Re: [PATCH V10 09/22] LoongArch: Add boot and setup routines

From: WANG Xuerui
Date: Sun May 15 2022 - 22:41:53 EST


Hi,

On 5/15/22 20:38, Huacai Chen wrote:
diff --git a/arch/loongarch/kernel/head.S b/arch/loongarch/kernel/head.S
new file mode 100644
index 000000000000..f0b3e76bb762
--- /dev/null
+++ b/arch/loongarch/kernel/head.S
@@ -0,0 +1,97 @@
+/* SPDX-License-Identifier: GPL-2.0 */
+/*
+ * Copyright (C) 2020-2022 Loongson Technology Corporation Limited
+ */
+#include <linux/init.h>
+#include <linux/threads.h>
+
+#include <asm/addrspace.h>
+#include <asm/asm.h>
+#include <asm/asmmacro.h>
+#include <asm/regdef.h>
+#include <asm/loongarch.h>
+#include <asm/stackframe.h>
+#include <generated/compile.h>
+#include <generated/utsrelease.h>
+
+#ifdef CONFIG_EFI_STUB
+
+#include "efi-header.S"
+
+ __HEAD
+
+_head:
+ .word MZ_MAGIC /* "MZ", MS-DOS header */
+ .org 0x28
+ .ascii "Loongson\0" /* Magic number for BootLoader */
If you must use a magic number, "Loongson" is not recommended, because
this string lacks uniqueness in the Loongson/LoongArch world. Too many
things are called "Loongson foo" right now, and the string is so
ordinary people don't immediately think of it as "magic".

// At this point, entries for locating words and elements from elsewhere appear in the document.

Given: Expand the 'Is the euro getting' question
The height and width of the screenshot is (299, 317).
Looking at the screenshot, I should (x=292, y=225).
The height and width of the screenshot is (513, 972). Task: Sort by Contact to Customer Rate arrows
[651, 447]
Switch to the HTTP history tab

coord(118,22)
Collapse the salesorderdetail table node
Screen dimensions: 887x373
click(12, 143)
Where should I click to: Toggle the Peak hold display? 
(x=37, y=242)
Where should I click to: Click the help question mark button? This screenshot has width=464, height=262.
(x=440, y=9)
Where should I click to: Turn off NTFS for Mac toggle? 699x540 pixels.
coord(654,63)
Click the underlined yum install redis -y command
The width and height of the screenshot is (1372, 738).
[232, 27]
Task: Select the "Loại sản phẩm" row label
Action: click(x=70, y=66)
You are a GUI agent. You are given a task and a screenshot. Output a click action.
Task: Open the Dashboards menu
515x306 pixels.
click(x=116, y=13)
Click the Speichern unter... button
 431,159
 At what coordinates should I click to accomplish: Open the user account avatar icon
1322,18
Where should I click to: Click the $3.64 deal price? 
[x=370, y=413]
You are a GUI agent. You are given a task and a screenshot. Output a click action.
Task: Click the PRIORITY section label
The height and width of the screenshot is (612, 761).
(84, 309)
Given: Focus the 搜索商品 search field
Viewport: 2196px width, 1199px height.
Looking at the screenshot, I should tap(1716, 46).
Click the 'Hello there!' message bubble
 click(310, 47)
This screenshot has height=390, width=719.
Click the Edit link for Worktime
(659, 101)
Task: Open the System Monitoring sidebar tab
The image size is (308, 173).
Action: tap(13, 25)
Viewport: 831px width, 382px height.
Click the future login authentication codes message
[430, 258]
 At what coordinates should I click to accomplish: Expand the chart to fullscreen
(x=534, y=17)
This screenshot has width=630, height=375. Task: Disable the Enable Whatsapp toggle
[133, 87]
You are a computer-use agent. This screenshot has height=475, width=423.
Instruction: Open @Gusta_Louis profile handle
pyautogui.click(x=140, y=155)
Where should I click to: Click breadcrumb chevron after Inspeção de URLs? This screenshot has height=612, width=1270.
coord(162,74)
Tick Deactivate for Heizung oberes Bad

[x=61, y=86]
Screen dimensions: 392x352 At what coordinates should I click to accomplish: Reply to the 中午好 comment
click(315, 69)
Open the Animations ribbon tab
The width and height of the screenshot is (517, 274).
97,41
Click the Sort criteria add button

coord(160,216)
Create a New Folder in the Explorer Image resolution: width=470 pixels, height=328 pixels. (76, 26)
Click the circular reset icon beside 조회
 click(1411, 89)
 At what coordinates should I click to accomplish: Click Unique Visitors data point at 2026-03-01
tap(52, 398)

I recommended using some other interesting text (and encoding) for the
magic number, in a different communication venue, but I think that
proposal got ignored by you without any explanation whatsoever. For now
I'll just repeat myself:

For an interesting magic number related to Loongson/LoongArch/Loong
(like dragons but not exactly the same, let's not expand on that front)
in general, it's perhaps better to use GB18030-encoded four-character
dragon-related idioms. It's GB18030 because one Chinese character is 2
bytes in this encoding, and being non-UTF-8 it's unlikely any user input
would accidentally resemble it. So we get 8 bytes that appear as huge
negative numbers if cast into C long, and random enough that collisions
are highly unlikely.

For example, I chose 4 famous dragon-related phrases from the I Ching,
in both simplified and traditional characters:

潜龙勿用: 0xc7b1c1facef0d3c3
见龙在田: 0xbcfbc1fad4daccef
飞龙在天: 0xb7c9c1fad4daccec
亢龙有悔: 0xbfbac1fad3d0bbda
潛龍勿用: 0x9d93fd88cef0d3c3
見龍在田: 0xd28afd88d4daccef
飛龍在天: 0xef77fd88d4daccec
亢龍有悔: 0xbfbafd88d3d0bbda

and I think each of them is better than "Loongson".
ARM64_IMAGE_MAGIC is "ARM64", RISCV_IMAGE_MAGIC is "RISCV", so I think
we use "Loongson" as a magic is just OK.

Actually you made a good point here, that I failed to check for myself earlier.

Looking at the arm64 and riscv image header code more closely, it seems loongarch is trying to follow the now deprecated riscv-specific practice of using 8-byte magic (deprecated as of commit 474efecb65dce ("riscv: modify the Image header to improve compatibility with the ARM64 header")). In doing this they also changed the offset of the magic: on riscv it's at 0x30, while here it's at 0x28 (riscv's "res2" field). This is just the exact kind of "proliferation of image header formats" that we would want to avoid.

Now for some additional but important bikeshedding...

The current arm64 and riscv magic numbers are all 4-byte long, at offset 0x38, and they are cute little strings identifying their origin: "ARM\x64" and "RSC\x05" respectively. Thus, for loongarch, we probably want to do the same -- 4-byte nice little strings with a hint of LoongArch/Loong. Considering UTF-8 uses 3 bytes for most Chinese characters, and 4 bytes for characters outside of BMP, we could use a little bit of creativity here:

- "LA64", the "dullest" version with only ASCII characters, but I don't know if future LA32 systems will want to use the same image header format;
- "\xe9\xbe\x99\x64" ("龙\x64") or "\xe9\xbe\x8d\x64" ("龍\x64") -- 龙/龍 means "loong/dragon", hence a variant of the above;
- "\xf0\x9f\x90\xb2" ("🐲") or "\xf0\x9f\x90\x89" ("🐉") -- the loong/dragon emoji, taking full advantage of the 4 bytes available while not mentioning bitness.

A case might be made for pure-ASCII magic numbers, that they're easier for naked-eye inspection, but (1) this is already not the case for the new riscv magic, and (2) given all other interesting fields are in binary it's already necessary to use hex editors for any task more complex than mere identification.

So, I think the bottom line is: don't use the 8-byte magic at offset 0x28, switch to 4-byte magic at offset 0x38 to keep consistent with everyone else. I don't actually have a preference, but personally I'd prefer some freshness in the low-level land, if that doesn't hamper people's flows. ;-)